Lewis married a dark-skinned Black woman named Bessie and sat with his wife in the “colored” back seats of buses and trolleys in segregated Richmond, upsetting white passengers and sometimes attracting the attention of the police.

“I remember Annette saying that Tom would just tell the police, ‘We paid our fare,’” Hocker said. “Despite the hatred he faced for identifying as an African American and marrying a Black woman, Uncle Tom never allowed society to determine who he chose to love.”

Bradley devoted much of her 55 pages to her grandmother (Tom’s half sister) Rebecca Early, a legendary midwife known throughout Virginia for having delivered more than 700 babies without losing a single one.

Early was a woman who loved to grow flowers and who would wait patiently on her front porch in Richmond when her granddaughter was out on a date, Bradley wrote.

“Rebecca was a brave, independent, hardworking [sort of person], but at the same time Rebecca was a giving person, lovable (most of the time) but don’t make her angry, because she was going to tell God about it,” wrote Bradley.

Tracing back to slavery

Hocker said Bradley also spoke about “my great-great-great grandmother, Amanda, a house slave who tried to escape the plantation each of the four times she was raped and impregnated by [the owner]. His overseers finally threatened to sever her feet if she tried to escape again.”

Bradley traced the family’s maternal line even further back, to an enslaved 12-year-old girl in the late 1700s or early 1800s.

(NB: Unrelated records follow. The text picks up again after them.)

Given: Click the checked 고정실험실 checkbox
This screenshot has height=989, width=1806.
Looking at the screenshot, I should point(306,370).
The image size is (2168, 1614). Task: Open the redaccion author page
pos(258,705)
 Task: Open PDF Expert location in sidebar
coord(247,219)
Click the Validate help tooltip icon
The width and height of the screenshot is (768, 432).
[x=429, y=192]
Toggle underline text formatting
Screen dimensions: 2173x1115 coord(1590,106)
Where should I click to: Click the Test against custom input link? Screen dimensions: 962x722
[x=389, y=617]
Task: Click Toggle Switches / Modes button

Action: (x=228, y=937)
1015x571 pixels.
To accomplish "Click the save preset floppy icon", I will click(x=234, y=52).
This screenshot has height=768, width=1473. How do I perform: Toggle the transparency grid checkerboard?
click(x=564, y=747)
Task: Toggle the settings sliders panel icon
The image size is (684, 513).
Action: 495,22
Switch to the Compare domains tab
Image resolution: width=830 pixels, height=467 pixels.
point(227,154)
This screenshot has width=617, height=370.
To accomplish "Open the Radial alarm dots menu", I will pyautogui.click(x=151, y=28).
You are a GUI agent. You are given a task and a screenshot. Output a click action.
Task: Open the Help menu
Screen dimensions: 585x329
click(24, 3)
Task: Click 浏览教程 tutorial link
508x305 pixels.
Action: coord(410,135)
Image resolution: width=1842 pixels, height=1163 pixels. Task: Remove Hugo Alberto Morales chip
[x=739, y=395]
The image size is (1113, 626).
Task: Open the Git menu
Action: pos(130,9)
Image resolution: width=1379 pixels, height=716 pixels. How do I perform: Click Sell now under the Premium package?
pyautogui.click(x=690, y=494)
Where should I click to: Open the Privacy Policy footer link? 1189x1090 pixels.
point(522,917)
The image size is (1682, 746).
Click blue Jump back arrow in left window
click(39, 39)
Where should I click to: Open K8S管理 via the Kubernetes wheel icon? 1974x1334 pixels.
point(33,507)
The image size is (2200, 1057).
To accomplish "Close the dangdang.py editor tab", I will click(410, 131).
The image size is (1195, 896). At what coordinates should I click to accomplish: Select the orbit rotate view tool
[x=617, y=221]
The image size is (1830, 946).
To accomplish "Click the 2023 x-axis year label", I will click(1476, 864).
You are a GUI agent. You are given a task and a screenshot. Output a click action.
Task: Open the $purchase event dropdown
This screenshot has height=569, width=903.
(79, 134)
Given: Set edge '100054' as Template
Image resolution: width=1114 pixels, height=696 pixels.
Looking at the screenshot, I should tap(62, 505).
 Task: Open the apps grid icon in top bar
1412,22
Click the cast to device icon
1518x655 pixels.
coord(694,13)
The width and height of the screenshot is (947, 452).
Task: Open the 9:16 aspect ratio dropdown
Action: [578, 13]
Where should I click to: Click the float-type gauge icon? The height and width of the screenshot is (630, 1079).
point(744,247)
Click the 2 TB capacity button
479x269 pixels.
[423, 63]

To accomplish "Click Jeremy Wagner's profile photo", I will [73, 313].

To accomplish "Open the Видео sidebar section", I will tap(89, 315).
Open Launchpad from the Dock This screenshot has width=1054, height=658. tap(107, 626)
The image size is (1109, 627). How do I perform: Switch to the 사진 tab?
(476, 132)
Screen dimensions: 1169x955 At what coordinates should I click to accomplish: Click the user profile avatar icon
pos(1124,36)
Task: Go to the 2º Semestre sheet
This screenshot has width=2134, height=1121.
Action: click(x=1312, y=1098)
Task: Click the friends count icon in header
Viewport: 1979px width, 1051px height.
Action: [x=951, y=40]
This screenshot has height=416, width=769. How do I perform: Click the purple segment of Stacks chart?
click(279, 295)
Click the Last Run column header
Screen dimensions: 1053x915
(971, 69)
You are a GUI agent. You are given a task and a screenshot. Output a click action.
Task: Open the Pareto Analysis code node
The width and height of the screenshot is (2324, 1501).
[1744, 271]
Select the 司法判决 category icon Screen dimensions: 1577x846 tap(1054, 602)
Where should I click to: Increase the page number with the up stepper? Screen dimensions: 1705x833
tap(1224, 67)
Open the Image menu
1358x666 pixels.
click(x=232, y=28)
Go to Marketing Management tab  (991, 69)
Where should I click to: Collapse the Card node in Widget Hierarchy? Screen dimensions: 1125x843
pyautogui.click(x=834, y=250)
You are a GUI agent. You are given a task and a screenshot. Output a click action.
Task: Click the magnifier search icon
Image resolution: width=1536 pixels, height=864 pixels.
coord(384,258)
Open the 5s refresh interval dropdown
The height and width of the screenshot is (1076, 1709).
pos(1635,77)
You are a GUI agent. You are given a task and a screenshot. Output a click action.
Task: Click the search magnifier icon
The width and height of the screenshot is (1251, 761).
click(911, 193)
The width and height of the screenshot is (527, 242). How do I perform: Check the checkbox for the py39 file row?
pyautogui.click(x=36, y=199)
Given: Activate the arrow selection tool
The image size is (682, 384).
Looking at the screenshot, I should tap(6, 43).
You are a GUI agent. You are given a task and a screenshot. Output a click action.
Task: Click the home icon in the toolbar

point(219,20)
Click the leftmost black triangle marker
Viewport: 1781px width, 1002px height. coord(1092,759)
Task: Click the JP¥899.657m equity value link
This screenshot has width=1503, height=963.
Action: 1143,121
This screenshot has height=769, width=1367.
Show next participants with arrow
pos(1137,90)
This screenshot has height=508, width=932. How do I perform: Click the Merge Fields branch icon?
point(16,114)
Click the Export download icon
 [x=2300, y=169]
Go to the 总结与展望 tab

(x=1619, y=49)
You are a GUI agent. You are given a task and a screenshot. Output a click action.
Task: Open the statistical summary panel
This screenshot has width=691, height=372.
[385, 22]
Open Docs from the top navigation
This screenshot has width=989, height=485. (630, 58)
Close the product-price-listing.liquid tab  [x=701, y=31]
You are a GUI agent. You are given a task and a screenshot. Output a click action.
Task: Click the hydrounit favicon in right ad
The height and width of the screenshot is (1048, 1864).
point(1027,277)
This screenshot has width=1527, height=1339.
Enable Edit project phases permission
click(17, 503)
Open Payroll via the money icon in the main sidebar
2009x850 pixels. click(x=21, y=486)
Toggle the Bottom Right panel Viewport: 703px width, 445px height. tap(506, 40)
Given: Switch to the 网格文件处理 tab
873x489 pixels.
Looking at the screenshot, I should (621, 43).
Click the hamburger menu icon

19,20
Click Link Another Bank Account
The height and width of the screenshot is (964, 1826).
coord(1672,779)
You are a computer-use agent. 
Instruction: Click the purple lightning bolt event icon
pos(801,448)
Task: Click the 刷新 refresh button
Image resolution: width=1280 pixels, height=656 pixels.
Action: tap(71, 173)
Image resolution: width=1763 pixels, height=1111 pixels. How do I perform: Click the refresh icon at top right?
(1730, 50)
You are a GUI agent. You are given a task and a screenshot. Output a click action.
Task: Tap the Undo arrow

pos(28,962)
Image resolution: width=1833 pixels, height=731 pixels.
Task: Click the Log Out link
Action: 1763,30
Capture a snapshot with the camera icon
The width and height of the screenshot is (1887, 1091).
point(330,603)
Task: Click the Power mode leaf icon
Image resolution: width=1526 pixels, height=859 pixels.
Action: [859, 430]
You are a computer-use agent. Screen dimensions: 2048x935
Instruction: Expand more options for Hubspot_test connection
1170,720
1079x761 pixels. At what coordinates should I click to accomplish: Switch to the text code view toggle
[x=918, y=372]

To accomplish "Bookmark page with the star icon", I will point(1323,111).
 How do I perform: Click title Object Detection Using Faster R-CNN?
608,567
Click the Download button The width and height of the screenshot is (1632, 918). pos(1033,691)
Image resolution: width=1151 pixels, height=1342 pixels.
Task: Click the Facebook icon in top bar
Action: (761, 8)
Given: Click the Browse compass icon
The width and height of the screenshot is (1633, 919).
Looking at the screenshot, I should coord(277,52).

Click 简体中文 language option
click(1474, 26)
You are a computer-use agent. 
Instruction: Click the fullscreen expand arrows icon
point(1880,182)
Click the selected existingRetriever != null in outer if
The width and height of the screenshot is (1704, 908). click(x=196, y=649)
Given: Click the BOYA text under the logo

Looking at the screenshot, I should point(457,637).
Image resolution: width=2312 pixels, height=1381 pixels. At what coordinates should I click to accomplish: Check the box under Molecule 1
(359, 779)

She wrote:

“Her name was Jermame. That was the name the white people gave to her. Like Aunt Jemima. She was from Africa … She was captured and brought over to America. She had several children that were taken or sold. I know she had a Mary, an Amanda, and a Martha. And there was another one, because there were four girls. They may have had different fathers. Because they would just mate you or breed you … like you were cattle.”

Bradley’s only child, a son named Wayne who cared for her during her final years, died just eight months after she did. She had no grandchildren.

But while she and Hocker had only met once, when he was a child, they bonded quickly, especially given that her brother Andrew, who is Hocker’s dad, was on some of the calls.

Hocker said his aunt spoke often about her 30 years as an elementary schoolteacher in Mount Holly, Burlington County. As a young married woman she taught for three years in Guam, where her husband, Gus, was serving in the U.S. Air Force. The couple also traveled to Japan.

“I remember her telling me how over in Japan people were so nice, and treated them with dignity and respect, unlike in the segregated South,” said Hocker.

The stories attest to the ugly realities of the Jim Crow South: Tom was born as the result of the rape of Hocker’s great-great grandmother, Ida, by a white man.

Tom was ostracized by some in the family, but not by Rebecca, and they remained close into Tom’s adulthood. By then a skilled mason, he returned her kindness by giving her daughter Alma and husband Andrew (Bradley’s parents) a wedding gift of a lot for a new home in Richmond.

That was where Bradley snapped the photo of her well-dressed Uncle Tom in 1953.

‘Found a way to rebuild’

“I believe Annette wanted me to know that while slavery was the beginning of our family’s story in America, it was certainly not its end,” said Hocker. “She spoke of how they found a way to rebuild.”

“Thank God for this young, brave, and strong African girl whose blood flows through the bodies of her great grandchild, Rebecca’s children’s children today!’ Bradley wrote. “Many of her children’s children are … doctors, teachers, preachers, scientists, authors, actors, world travelers, managers, plus much more.”

Hocker, who studied anthropology at Yale, said he hopes to get the novel he and Bradley wrote published, “even though I have no connections” in the literary world.

“Annette saw the seed of a writer that had been lying dormant within me,” he said. “She watered that seed with her love, encouragement, and faith in me, until it blossomed.

“Aunt Annette spent the last year of her life entrusting me with these stories,” said Hocker. “It’s my obligation to keep on telling them.”